**AIM A:**
Answer these questions from the irmp3 post, one line each:
(i) In what year was the last version of irmp3 released?
(ii) Which two distros did the writer try irmp3 on?
(iii) Which repositories carry the previous version of irmp3?
**AIM B:**
Reproduce the stretch of the irmp3 post from "There’s a little" through "come up with." word for word.
— BEGIN SELECTION —
Tag Archives: daemon

irmp3 and irmp3-curses: All for naught

There’s a little clock in my head that starts ticking when I have been spending too much time trying to get a program to work. And that little clock was ticking furiously by the time I got this screenshot.

2014-09-06-l3-b7175-irmp3-ncurses

That’s irmp3-ncurses, a text-based front-end to the irmp3 audio jukebox. And believe it or not, after more than an hour of scraping around in two different distros, that’s the best I could come up with.

I am ashamed. My geek credentials are in jeopardy. 😦

As I understand it, irmp3 is primarily aimed at environments that need infra-red support or LCD output, so … car stereos, custom-built home mp3 players, and so forth. And if you skim through a few of these examples, it’s quite impressive to see what you can do with it.

Unfortunately what I did with it … was almost zero. I could build both the daemon and the command-line control interface in Arch. I even managed to generate a configuration file with the built-in utility, but the daemon never seemed to find my music path, which meant the command-line interface couldn’t tell it to start playing, and irmp3-ncurses couldn’t help anyone out. Not even with alsa-oss on the team. 😦

So I switched to Mint, because the previous verision of irmp3* is in the Lucid (and Debian Squeeze) repositories. If the issue was a faulty setup in Arch, perhaps the Debian/Ubuntu versions carried enough default settings to get things rocking. But as luck would have it, the Mint/Ubuntu version was no more successful. Oh well, I tried.

There are a few considerations, of course: The last version was released way back in 2007. I don’t have either LCD or IR hardware. And I have a long-standing reputation for butchering application conf files. Any one — or all — of those could be the problem.

If you know how to get this one working, or if you have tips on how to make it sing pretty, or if you converted your 1949 Citroën 2CV into an mp3 player with irmp3, please help us out. Science demands an answer. 😉

pure-ftpd: Adventures in the service sector

My experiences with managing ftp servers is exceedingly thin.
— END SELECTION —
— BEGIN PROVIDED RECORDS —
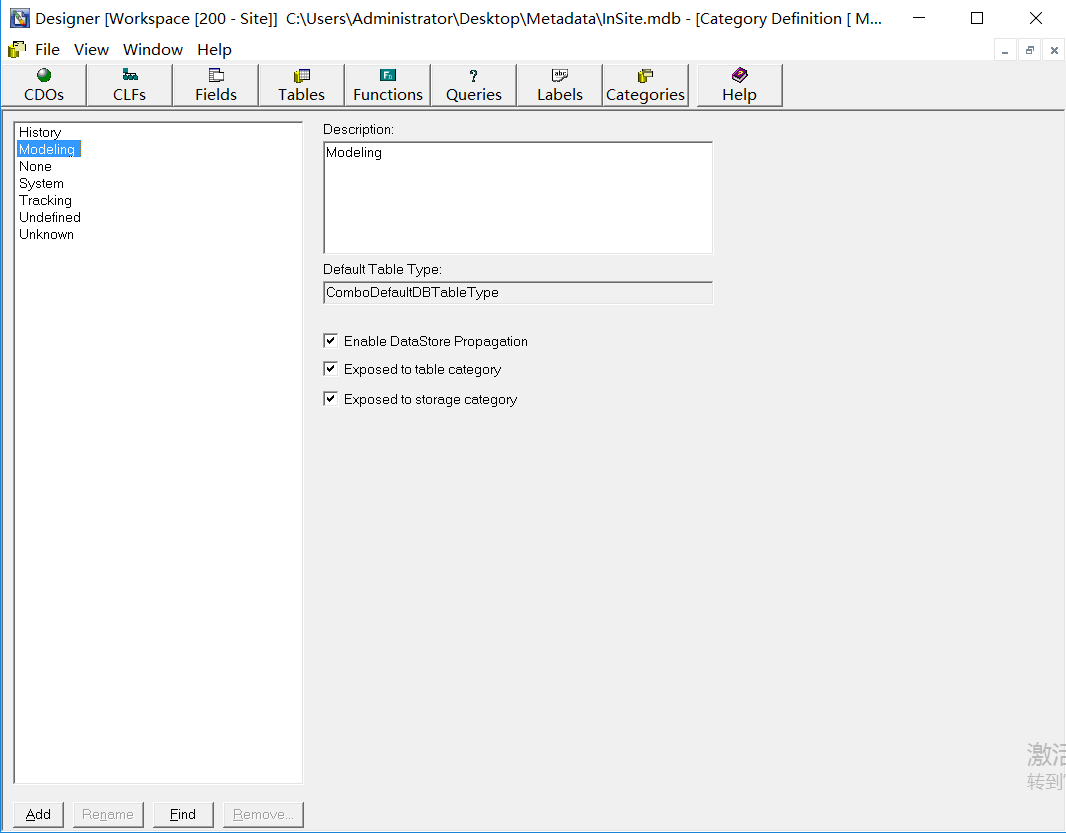Click the Find button

click(183, 814)
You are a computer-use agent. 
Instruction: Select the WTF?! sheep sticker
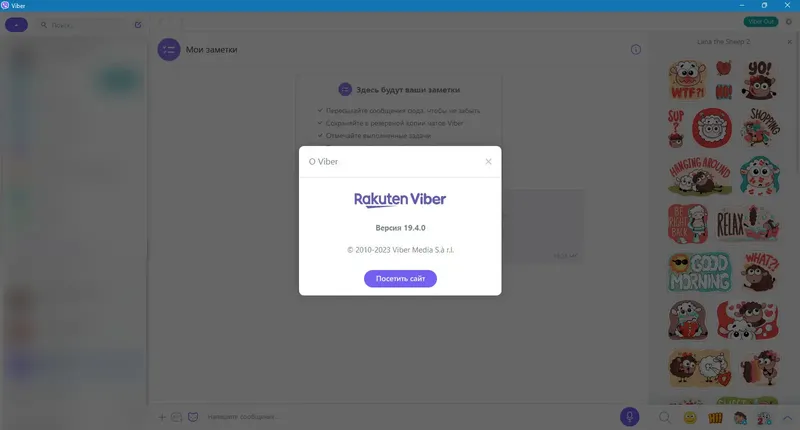click(x=687, y=80)
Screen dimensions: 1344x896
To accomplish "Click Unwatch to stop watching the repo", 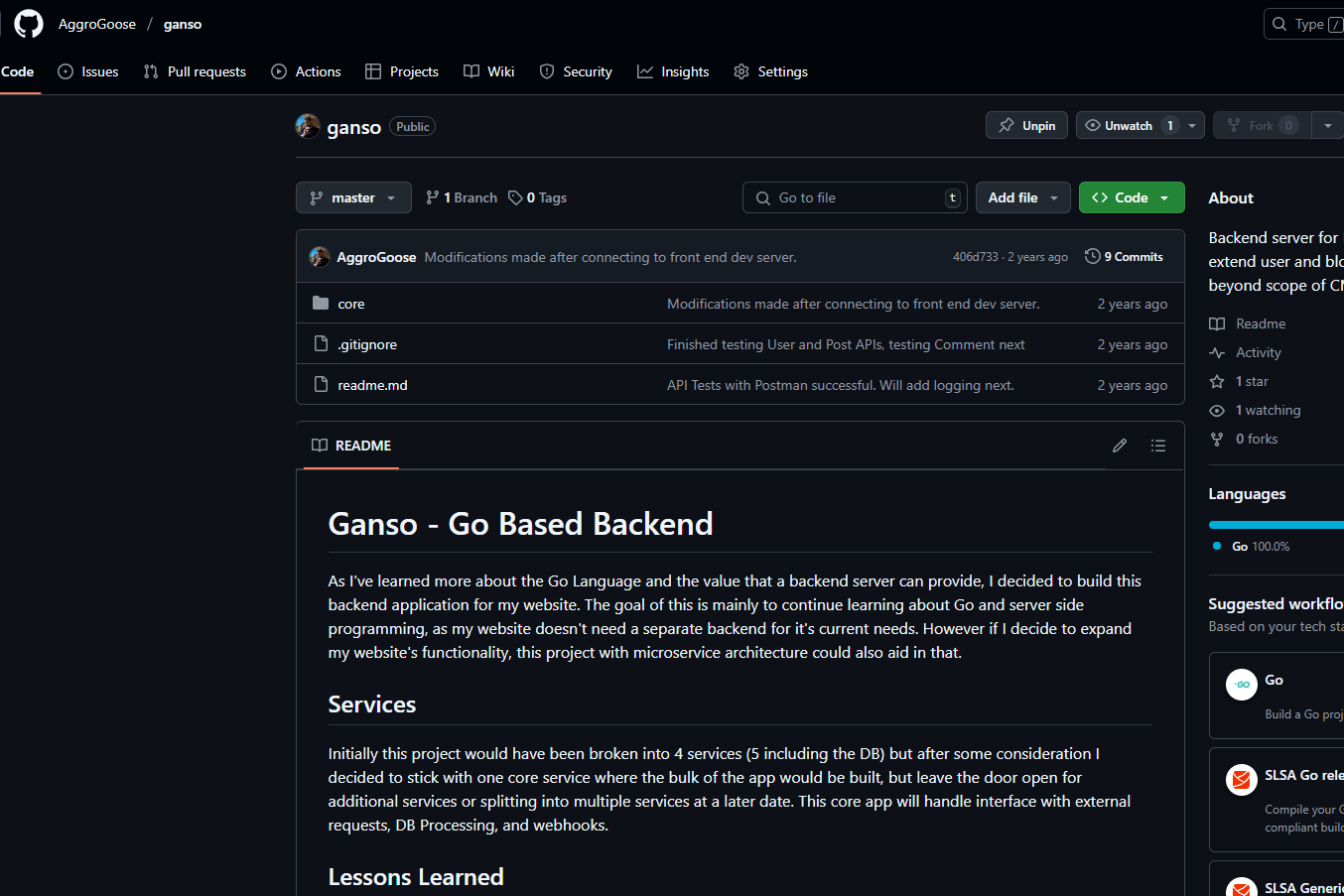I will (x=1127, y=125).
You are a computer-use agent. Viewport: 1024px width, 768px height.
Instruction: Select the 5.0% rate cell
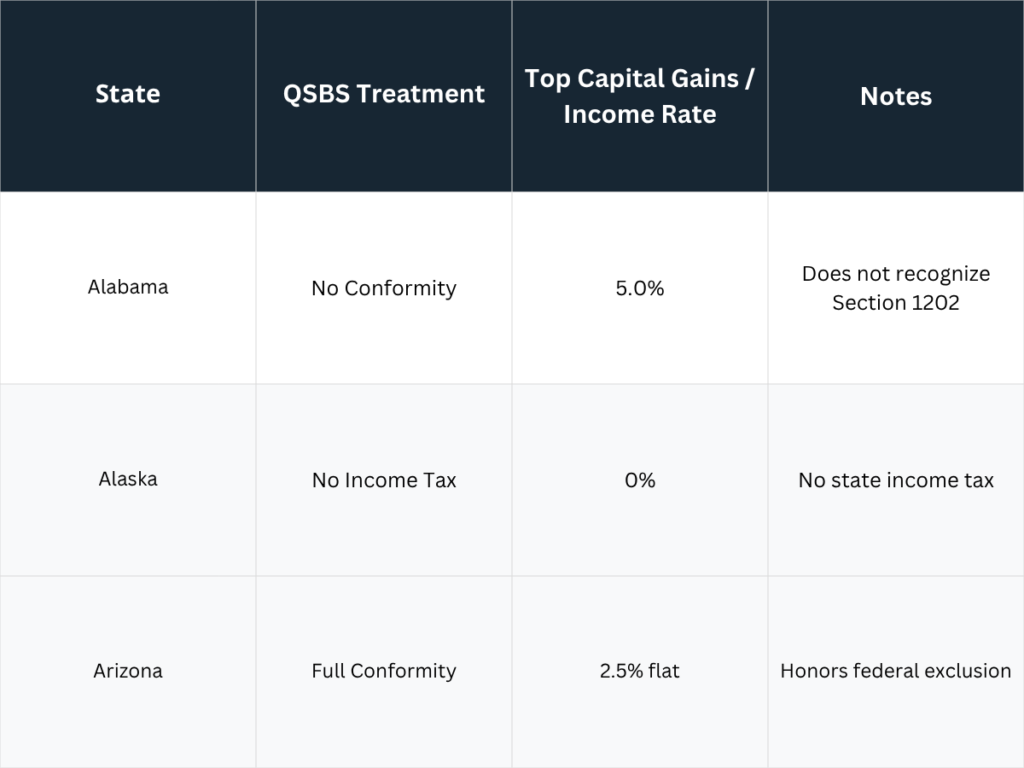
— END PROVIDED RECORDS —
**FULL SOLUTION A:**
(i) 2007
(ii) Arch and Mint
(iii) The Lucid and Debian Squeeze repositories

**FULL SOLUTION B:**
There’s a little clock in my head that starts ticking when I have been spending too much time trying to get a program to work. And that little clock was ticking furiously by the time I got this screenshot.

2014-09-06-l3-b7175-irmp3-ncurses

That’s irmp3-ncurses, a text-based front-end to the irmp3 audio jukebox. And believe it or not, after more than an hour of scraping around in two different distros, that’s the best I could come up with.